Humans Struggle to Detect Deepfake Speech, According to New Study
In a recent study conducted by researchers at University College London, it was revealed that humans have difficulty detecting deepfake speech. Deepfakes refer to synthetic media, such as voice recordings or videos, that are designed to resemble real individuals. The study found that humans were only able to identify deepfake speech accurately 73 percent of the time.
Deepfakes are created using generative artificial intelligence (AI), a form of machine learning that trains algorithms to replicate original sound and visuals based on patterns and characteristics found in datasets. To assess humans’ ability to distinguish between real and fake speech, the researchers employed a text-to-speech (TTS) algorithm trained on two publicly available datasets in English and Mandarin. The algorithm generated 50 deepfake speech samples in each language, which were distinct from the training data to eliminate bias.
The researchers then played these artificial samples along with genuine speech samples for 529 participants to determine their ability to identify the real content. The results revealed that participants could only detect deepfake speech with 73 percent accuracy, and even after receiving training to recognize aspects of deepfakes, their accuracy only slightly improved.
Kimberly Mai, a researcher from UCL, emphasized the significance of these findings, stating that humans are unable to reliably identify deepfake speech, regardless of any training they receive. Furthermore, the study raised concerns about more advanced deepfake technology, questioning whether humans would be even less capable of detecting the most sophisticated deepfake speech created using future technology.

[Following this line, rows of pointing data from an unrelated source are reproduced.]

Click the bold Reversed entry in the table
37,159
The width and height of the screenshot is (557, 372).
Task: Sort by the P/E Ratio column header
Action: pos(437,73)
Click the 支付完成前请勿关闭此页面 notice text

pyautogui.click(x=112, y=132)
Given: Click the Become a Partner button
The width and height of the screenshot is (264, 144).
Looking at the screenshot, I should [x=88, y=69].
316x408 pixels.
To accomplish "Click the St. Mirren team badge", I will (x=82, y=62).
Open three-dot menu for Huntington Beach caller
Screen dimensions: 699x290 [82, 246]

As a next step, the researchers aim to develop better automated speech detectors as part of ongoing efforts to counter the potential harm caused by artificially generated audio and imagery. While generative AI audio technology offers benefits such as accessibility for individuals with speech limitations or loss, there is growing apprehension that criminals and nation-states could exploit this technology for malicious purposes.
The ability to detect deepfake speech is crucial in mitigating the potential risks associated with its misuse. Researchers and experts are continuously working towards creating effective detection capabilities to address this growing concern. However, the findings of this study highlight the urgent need for enhanced detection technologies to tackle the evolving threat posed by deepfake media.

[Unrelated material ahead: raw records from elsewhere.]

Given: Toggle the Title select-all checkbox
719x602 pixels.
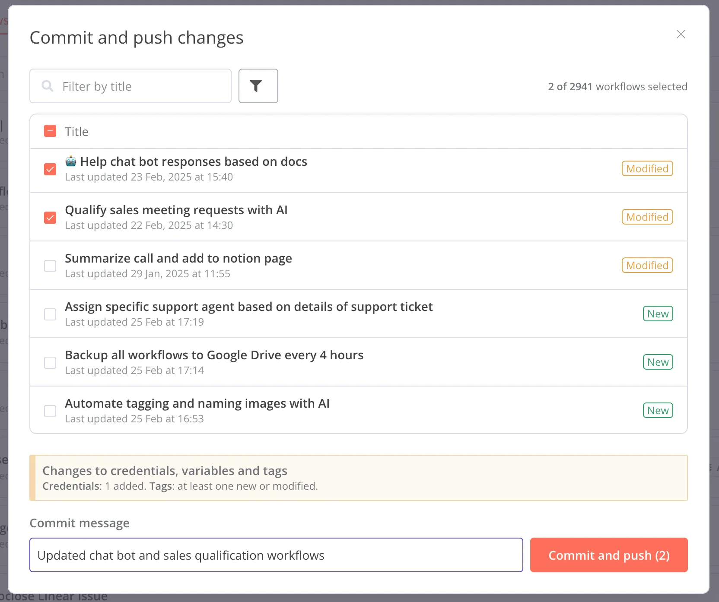Looking at the screenshot, I should [50, 131].
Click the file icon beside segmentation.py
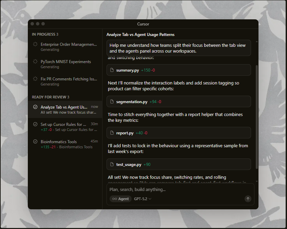 112,102
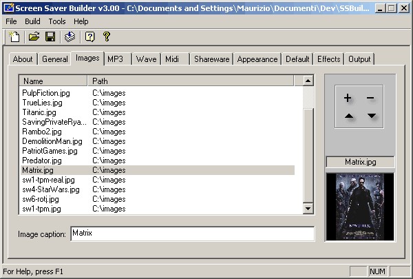Image resolution: width=413 pixels, height=279 pixels.
Task: Click the yellow question mark About icon
Action: coord(107,37)
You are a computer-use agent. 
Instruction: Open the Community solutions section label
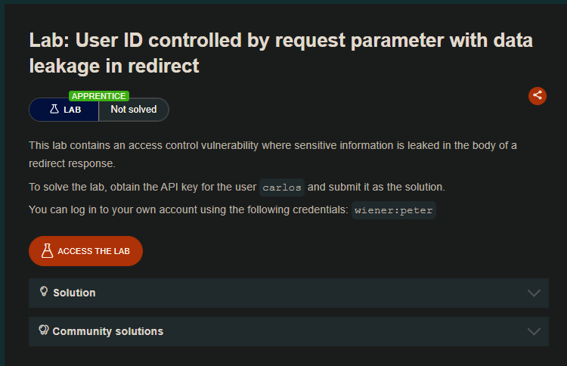click(x=107, y=331)
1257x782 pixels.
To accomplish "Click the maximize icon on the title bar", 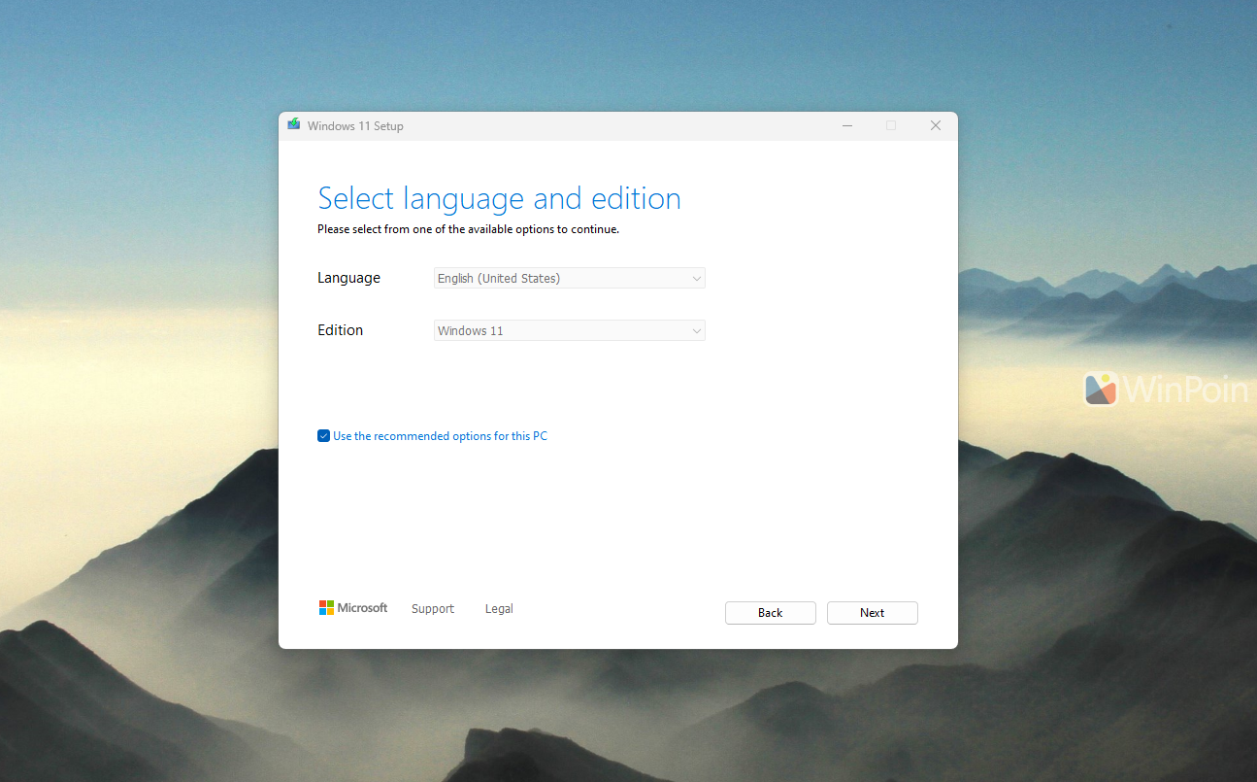I will coord(891,125).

In conclusion, the research conducted by University College London underscores the challenges humans face in accurately detecting deepfake speech. The study’s findings highlight the need for further development of automated speech detection tools to combat the potential harm caused by the misuse of deepfake technology. By addressing this issue, society can better protect individuals and prevent the manipulation of audio and imagery for malicious purposes.